● **About this exercise**:
Please give back the lines from the line containing "Given: Open the layers/tiles tool icon" through the end of the listing below, exactly as written and without pictures.

● **Working data**:
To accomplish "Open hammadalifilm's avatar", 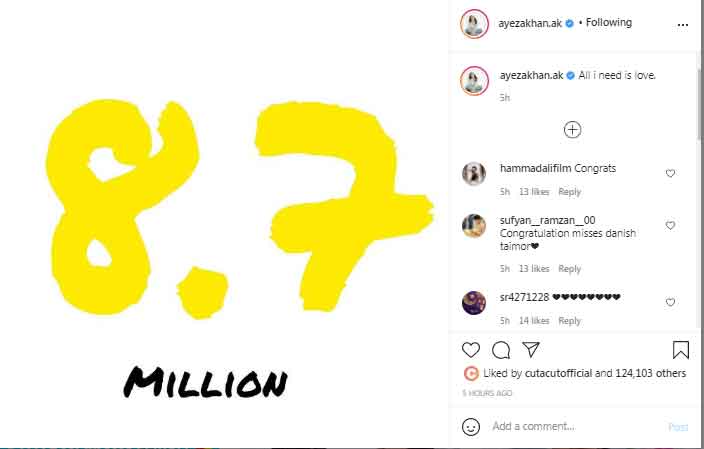I will pos(474,174).
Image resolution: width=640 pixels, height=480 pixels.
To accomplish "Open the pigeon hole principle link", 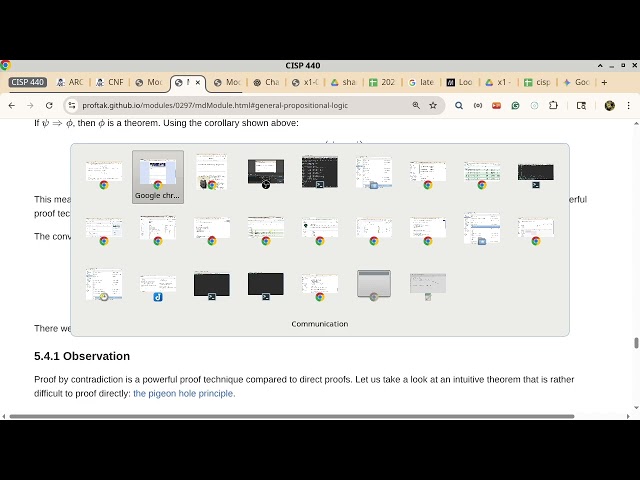I will 184,393.
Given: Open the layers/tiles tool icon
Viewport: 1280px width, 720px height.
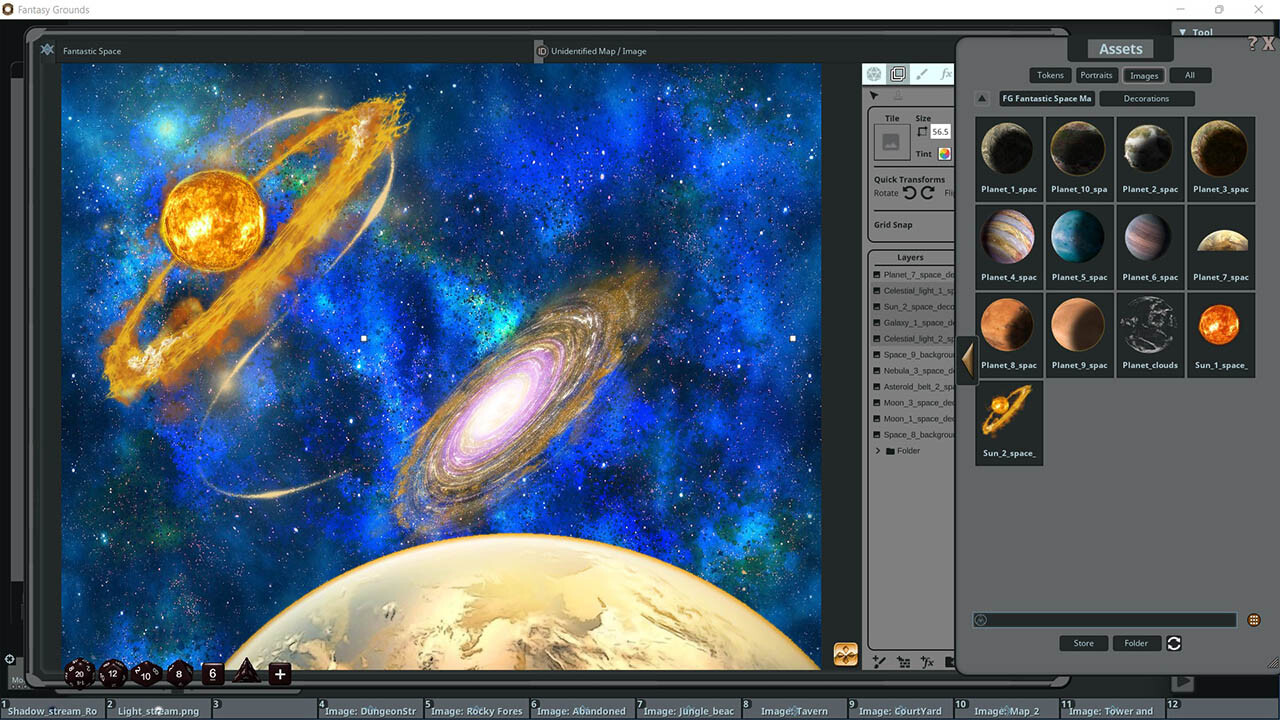Looking at the screenshot, I should 896,73.
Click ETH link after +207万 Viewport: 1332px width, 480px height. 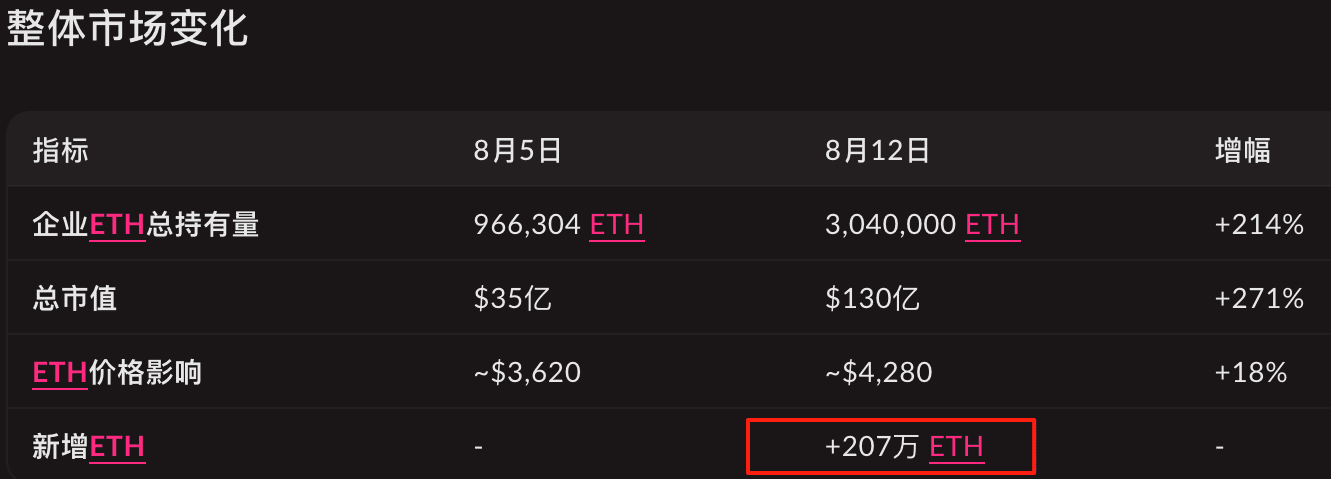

● **Exercise response**:
Given: Open the layers/tiles tool icon
Viewport: 1280px width, 720px height.
Looking at the screenshot, I should 896,73.
Click ETH link after +207万 Viewport: 1332px width, 480px height. 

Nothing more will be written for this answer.